Pre-Selection¶
Assemble data cleaning and asset filtering into a single sklearn Pipeline.
The pre-selection module takes a raw return DataFrame, cleans it (validation,
outlier treatment, imputation), and then progressively narrows the asset
universe through a series of skfolio selectors. The result is a tidy,
NaN-free DataFrame containing only the assets that pass every filter --
ready to feed into moment estimation and portfolio optimization.
Overview¶
The module follows the same frozen dataclass config + factory function pattern used throughout the optimizer library:
| Component | Role |
|---|---|
PreSelectionConfig |
Frozen @dataclass holding every pipeline parameter as a plain primitive, enum, or None. Serialisable and suitable for hyperparameter sweeps. |
build_preselection_pipeline() |
Factory function that reads a PreSelectionConfig and returns a fully assembled sklearn.pipeline.Pipeline. |
Because the config stores only primitives, it can be serialised to JSON/YAML,
persisted to a database, or passed across process boundaries without issue.
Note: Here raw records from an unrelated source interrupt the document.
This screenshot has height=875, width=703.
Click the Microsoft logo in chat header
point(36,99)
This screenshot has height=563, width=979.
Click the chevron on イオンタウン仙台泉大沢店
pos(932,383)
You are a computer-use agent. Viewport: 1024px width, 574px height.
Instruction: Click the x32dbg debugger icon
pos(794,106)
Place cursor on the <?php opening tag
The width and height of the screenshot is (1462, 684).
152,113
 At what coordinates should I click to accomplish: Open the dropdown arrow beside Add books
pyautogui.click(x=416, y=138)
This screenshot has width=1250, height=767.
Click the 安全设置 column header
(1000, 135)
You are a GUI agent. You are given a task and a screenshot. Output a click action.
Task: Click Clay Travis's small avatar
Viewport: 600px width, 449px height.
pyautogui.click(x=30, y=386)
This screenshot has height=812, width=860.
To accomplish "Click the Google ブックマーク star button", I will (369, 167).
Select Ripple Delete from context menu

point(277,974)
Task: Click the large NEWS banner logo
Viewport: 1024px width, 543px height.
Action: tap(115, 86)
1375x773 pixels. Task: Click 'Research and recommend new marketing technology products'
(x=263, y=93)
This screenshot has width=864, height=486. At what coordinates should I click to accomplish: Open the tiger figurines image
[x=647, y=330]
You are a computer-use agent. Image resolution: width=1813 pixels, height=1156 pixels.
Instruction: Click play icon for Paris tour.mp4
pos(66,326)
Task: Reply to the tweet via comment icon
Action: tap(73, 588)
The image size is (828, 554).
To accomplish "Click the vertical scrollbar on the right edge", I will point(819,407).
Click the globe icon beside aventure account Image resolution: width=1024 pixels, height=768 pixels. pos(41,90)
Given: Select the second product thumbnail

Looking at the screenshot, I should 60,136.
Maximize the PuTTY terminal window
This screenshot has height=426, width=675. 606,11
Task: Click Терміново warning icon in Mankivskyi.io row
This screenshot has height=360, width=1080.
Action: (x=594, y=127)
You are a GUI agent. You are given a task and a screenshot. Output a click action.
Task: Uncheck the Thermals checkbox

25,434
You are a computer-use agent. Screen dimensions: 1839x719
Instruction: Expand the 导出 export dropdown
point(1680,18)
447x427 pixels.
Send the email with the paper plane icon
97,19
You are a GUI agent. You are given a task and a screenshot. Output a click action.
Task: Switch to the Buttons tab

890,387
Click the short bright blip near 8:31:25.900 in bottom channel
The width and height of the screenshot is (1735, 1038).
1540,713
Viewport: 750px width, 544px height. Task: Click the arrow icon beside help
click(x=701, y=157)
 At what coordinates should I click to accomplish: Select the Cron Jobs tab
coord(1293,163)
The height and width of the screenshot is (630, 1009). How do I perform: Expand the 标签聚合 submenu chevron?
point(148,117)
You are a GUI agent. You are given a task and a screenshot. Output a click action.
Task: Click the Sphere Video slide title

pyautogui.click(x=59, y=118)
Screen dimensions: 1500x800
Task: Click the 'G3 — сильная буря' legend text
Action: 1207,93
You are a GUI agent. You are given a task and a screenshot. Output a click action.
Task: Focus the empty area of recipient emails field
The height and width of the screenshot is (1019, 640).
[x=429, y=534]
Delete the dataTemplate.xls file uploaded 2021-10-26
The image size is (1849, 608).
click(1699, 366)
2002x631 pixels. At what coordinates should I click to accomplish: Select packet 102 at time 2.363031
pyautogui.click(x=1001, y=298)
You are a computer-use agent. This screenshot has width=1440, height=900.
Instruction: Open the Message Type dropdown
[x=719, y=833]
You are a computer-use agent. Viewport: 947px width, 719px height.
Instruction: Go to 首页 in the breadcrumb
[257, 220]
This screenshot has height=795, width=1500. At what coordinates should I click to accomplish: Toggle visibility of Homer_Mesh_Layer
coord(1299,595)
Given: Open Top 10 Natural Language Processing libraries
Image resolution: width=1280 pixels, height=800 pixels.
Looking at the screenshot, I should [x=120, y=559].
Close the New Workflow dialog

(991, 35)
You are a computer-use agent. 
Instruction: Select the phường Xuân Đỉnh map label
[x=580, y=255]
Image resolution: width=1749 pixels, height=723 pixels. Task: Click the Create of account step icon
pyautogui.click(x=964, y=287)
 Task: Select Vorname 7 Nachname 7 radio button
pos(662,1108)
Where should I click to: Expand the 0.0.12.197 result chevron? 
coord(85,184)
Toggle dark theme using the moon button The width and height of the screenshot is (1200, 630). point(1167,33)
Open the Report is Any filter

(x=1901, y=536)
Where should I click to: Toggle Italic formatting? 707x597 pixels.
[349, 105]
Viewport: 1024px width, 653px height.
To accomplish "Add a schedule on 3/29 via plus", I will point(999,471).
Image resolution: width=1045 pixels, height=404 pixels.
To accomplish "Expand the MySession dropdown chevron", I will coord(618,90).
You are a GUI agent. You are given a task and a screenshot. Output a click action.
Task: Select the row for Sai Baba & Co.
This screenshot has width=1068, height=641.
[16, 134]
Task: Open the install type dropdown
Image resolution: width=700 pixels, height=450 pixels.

Non-serialisable objects (such as the sector_mapping dictionary) are passed
as keyword arguments to the factory, not stored in the config.
from optimizer.pre_selection import PreSelectionConfig, build_preselection_pipeline
config = PreSelectionConfig(correlation_threshold=0.90, top_k=30)
pipeline = build_preselection_pipeline(config, sector_mapping={"AAPL": "Tech", "JPM": "Financials"})
clean_returns = pipeline.fit_transform(returns_df)
Pipeline Steps¶
build_preselection_pipeline assembles the following steps in this exact
order. The first six steps are always present; the last three are
conditional on config flags.
validate --> outliers --> impute --> SelectComplete --> DropZeroVariance
--> DropCorrelated --> [SelectKExtremes] --> [SelectNonDominated]
--> [SelectNonExpiring]
Steps in brackets are optional and only added when the corresponding config parameter is set.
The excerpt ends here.